## AUFGABE A:
Aktualisiere in der Auflistung den Abschnitt von der Zeile mit „Image resolution: width=550“ bis zum Ende der Auflistung, indem du „orange“ durch „blue“ ersetzt und sonst nichts änderst. Gib nur diesen Abschnitt ohne die Bilder wieder.

## TEXT:
# # # # # # #
Gemeinschaft und Lebensorientierung

Ein guter Gottesdienst zeichne sich dadurch aus, dass der Einzelne die Kirche in dem Gefühl verlasse, "eine Stunde gut verbracht" zu haben und er im Gottesdienst Gemeinschaft, Lebensorientierung sowie die Begegnung mit Gott gespürt habe, erläuterte Huber. Die Orientierungshilfe stelle die Freude am Gottesdienst ins Zentrum. "Alle, die kommen, sollen sich angesprochen fühlen", heißt es in der Schrift. Für evangelische Christen gebe es keine Pflicht zum Gottesdienstbesuch. Jedem Einzelnen stelle sich aber die Frage, was ihn davon abhalte, zur Kirche zu gehen: "Der Gottesdienst, der gefeiert werden soll, braucht Christen, die ihn feiern."
# # # # # # #
Zeige-Datensätze für Screenshots und Seiten
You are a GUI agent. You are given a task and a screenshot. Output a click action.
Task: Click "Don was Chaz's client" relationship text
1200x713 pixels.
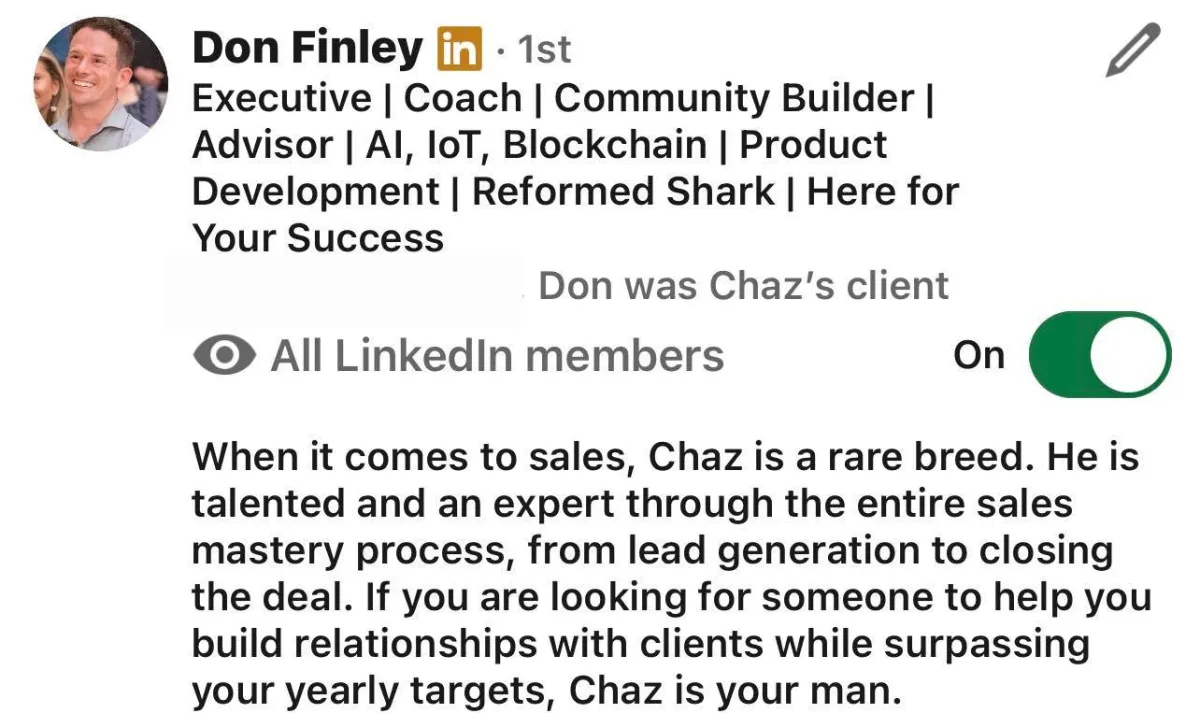(743, 287)
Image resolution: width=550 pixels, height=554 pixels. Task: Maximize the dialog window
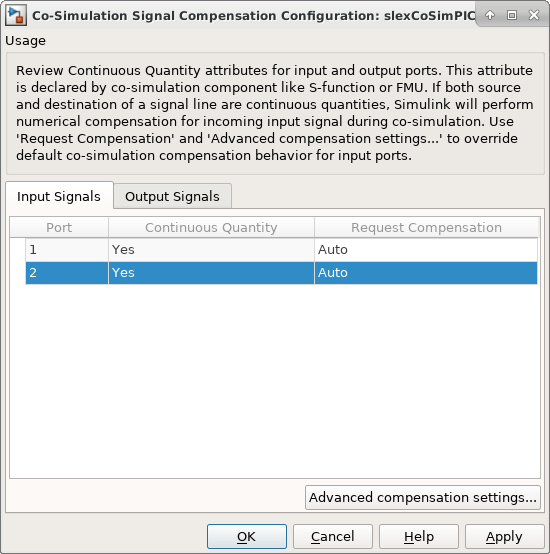512,15
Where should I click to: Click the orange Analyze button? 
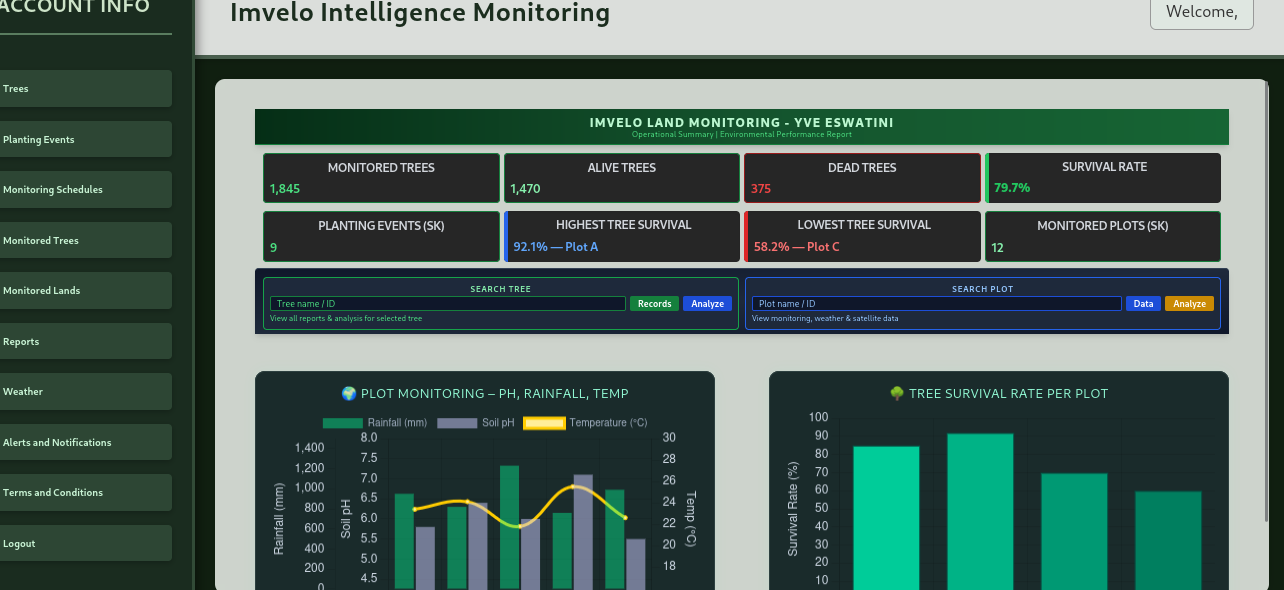click(x=1189, y=303)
# # # # # # #
## AUFGABE B:
Schreib den Text über Gemeinschaft und Lebensorientierung Wort für Wort noch einmal ab.

## ERWARTETE ANTWORT A:
Image resolution: width=550 pixels, height=554 pixels. Task: Maximize the dialog window
512,15
Where should I click to: Click the blue Analyze button? 
click(x=1189, y=303)

## ERWARTETE ANTWORT B:
Gemeinschaft und Lebensorientierung

Ein guter Gottesdienst zeichne sich dadurch aus, dass der Einzelne die Kirche in dem Gefühl verlasse, "eine Stunde gut verbracht" zu haben und er im Gottesdienst Gemeinschaft, Lebensorientierung sowie die Begegnung mit Gott gespürt habe, erläuterte Huber. Die Orientierungshilfe stelle die Freude am Gottesdienst ins Zentrum. "Alle, die kommen, sollen sich angesprochen fühlen", heißt es in der Schrift. Für evangelische Christen gebe es keine Pflicht zum Gottesdienstbesuch. Jedem Einzelnen stelle sich aber die Frage, was ihn davon abhalte, zur Kirche zu gehen: "Der Gottesdienst, der gefeiert werden soll, braucht Christen, die ihn feiern."